Exercise:
Copy exactly the lines from the one containing "Instruction: Close the" through the last line of the records below, both included, and leave out the pictures.

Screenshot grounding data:
____

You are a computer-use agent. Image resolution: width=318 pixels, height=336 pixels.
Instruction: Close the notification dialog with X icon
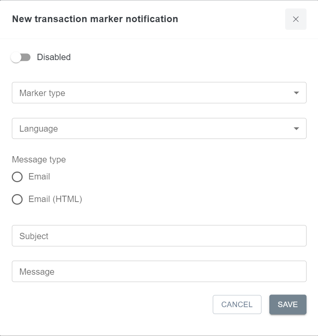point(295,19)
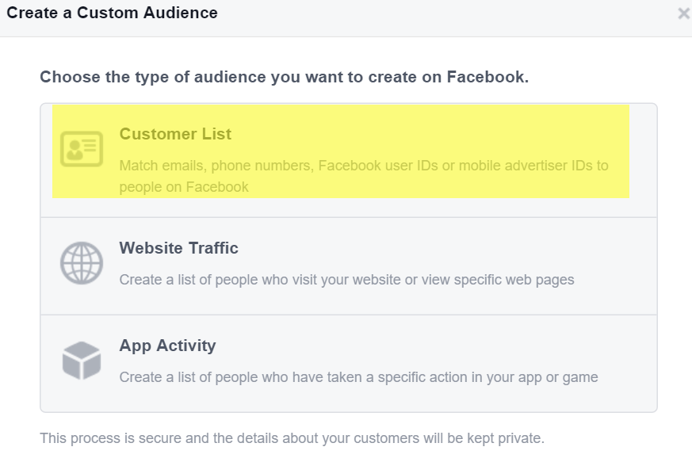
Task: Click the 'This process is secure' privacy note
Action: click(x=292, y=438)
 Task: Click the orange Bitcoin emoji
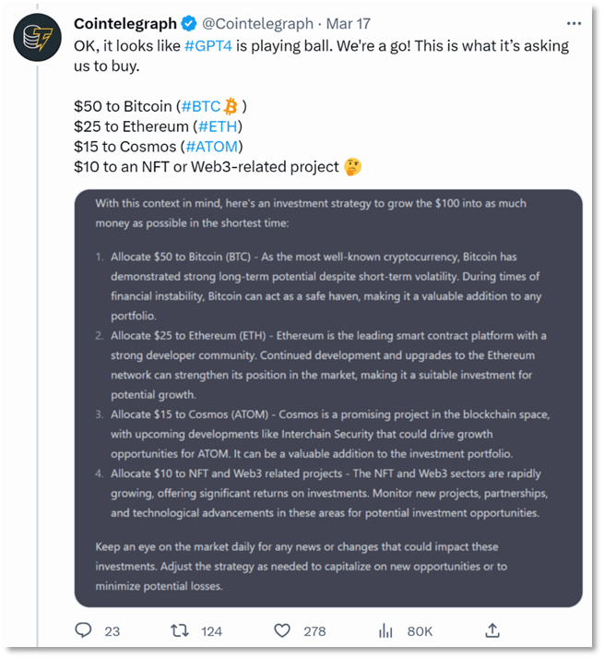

____

Worked solution:
Instruction: Close the notification dialog with X icon
point(295,19)
Task: Click the 'This process is secure' privacy note
Action: click(x=292, y=438)
 Task: Click the orange Bitcoin emoji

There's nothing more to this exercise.